Whenever a major cyber-attack creates a media storm, the technology community inevitably engages in a lot of hand-wringing and soul-searching, wondering just how safe the digital assets are. Now, following the recent WannaCrypt ransomware campaign, organizations find themselves back in the scare zone, asking: ‘are we doing enough to keep our corporate data safe?’ And we second-guess all kinds of ICT policies, such as internal training, perimeter protection, credentials theft mitigations, hardening, incident response and recovery, and cloud migration.
This kind of introspection is not only inevitable, but understandable. However, the best-practice approach to getting our houses in order remains the same – tailor security policy to the current threat landscape. Considering that some 91% of advanced persistent threats begin with an old-fashioned phishing con, the training of staff on basic cyber-sanitation is, of course, an indispensable arrow in your security-quiver. Avoiding untrusted websites; not clicking on a link within an email from even a trusted source; not allowing external storage media to cross corporate boundaries – these are all sensible policies and should be encouraged.
But human slip-ups will occur and some of these may lead to breaches. And given that some of these threats can remain undetected for up to 146 days, according to a recent study, I would like to discuss how technology solutions can help your team and processes to reduce that residence drastically.
The role of artificial intelligence in cyber security
The answer partially lies in the technique of user and entity behavior analysis (UEBA), a machine-learning method that automates monitoring of your information system at the network and host layers, using advances in pattern-matching and cognitive reasoning. Cutting-edge algorithms are used to baseline an organization’s network activity so that future anomalies can be detected. Some of these anomalies will be dealt with automatically; others will be quarantined so that human analysts can triage activities for further action.
Of course, most organizations cannot afford the level of R&D required to facilitate full UEBA-based cyber security, despite often facing stringent compliance obligations that cry out for such solutions. This is where migration to the cloud can help, rather than hinder, adequate protection measures. Cloud service providers know that their very business models hang on their ability to protect hosted client environments. Microsoft alone invests round $1 billion annually into cyber security, as we are acutely aware of the risks Indeed, on an average day we fend off about 1.5 million attempts to compromise our systems, so machine-learning plays a huge part in our current cyber-security strategy. In addition, we sink significant R&D funds into developing other tools using various branches of artificial intelligence (AI).
Strength in scale
But the very scale of large technology companies has become their strength, as has their attractiveness to cyber-miscreants. They learn from each and every attack, accumulating data from them, combining it with customer reports, and funneling all of it into intelligent security graphs. The more they are attacked, the more they learn. And the more services they provide, the more relevant they get by understanding the wider context. Because the information store is so extensive, future real-time analysis can allow, for example, an email phishing scam out of Nigeria to be linked with a denial-of-service attack originating in Eastern Europe. Machine-learning-fed, forensic dot-joining like this allows instant mitigation of a malicious campaign while allowing the service provider to share the knowledge gain across its other platforms and services.

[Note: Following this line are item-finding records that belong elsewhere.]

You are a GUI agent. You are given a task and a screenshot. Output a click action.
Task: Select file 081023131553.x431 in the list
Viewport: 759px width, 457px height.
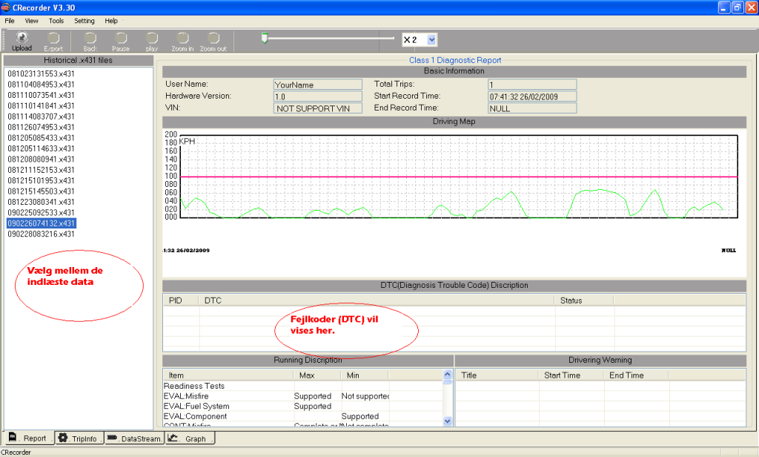41,74
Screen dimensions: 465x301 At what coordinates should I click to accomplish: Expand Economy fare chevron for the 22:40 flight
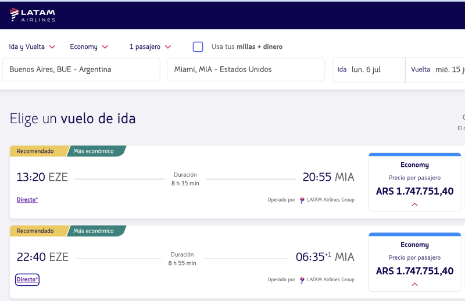[x=414, y=284]
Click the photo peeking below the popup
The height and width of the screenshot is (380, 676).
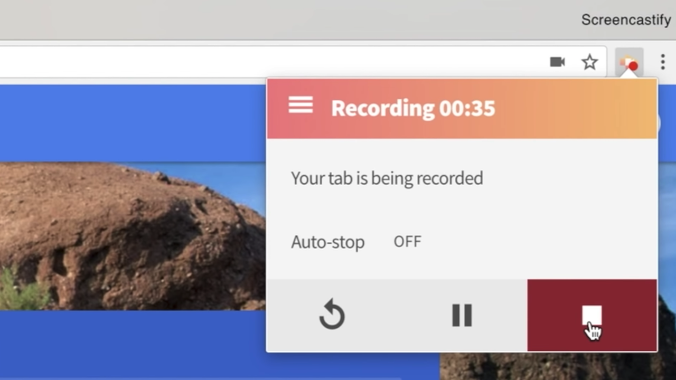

Between state-actor, hacktivist and money-minded attacks, today’s CISOs face a seemingly impossible challenge. In 2015, a particularly vicious incursion compromised the systems of more than 100 banks across 30 countries, with estimated losses in excess of $1 billion. Meanwhile, politically motivated cyber-cabals such as STRONTIUM and Red October target government bodies, diplomatic missions, journalists and military institutions.
The shift in concerns
But the very fact that CISO has become such a common role in the industry is indicative of a fundamental shift in board-room attitudes. Where five years ago, decision-makers were avoiding cloud migration because of security concerns, they are now increasingly embracing it because of those same concerns. They are now – because of commonplace, alarming headlines – reaching the obvious conclusion that cyber-crime does not take holidays. Consumer choice in Internet-connected devices (phones, tablets, TVs and others) and their preference of living in smart cities that are more connected, means more and more people are living their lives online. And that means an expanding attack surface, which is fertile ground for attackers.
It is worth noting that the analyst firm Gartner projects the public cloud services market to reach around $385 billion in 2020, as more organizations recognize the cloud as a security haven. The vast information pool accumulated by cloud providers is fed on by a host of algorithms, modeled on frameworks such as neural networks, heuristics, data science and machine-learning. These algorithms identify attacks, spot and remove malware, and come up with detections and possibly bug fixes faster than human could. While more complex scenarios require that the system raise a red flag to a human analyst, R&D teams still pursue an end game where software takes care of every remedial step and delivers a worry-free environment.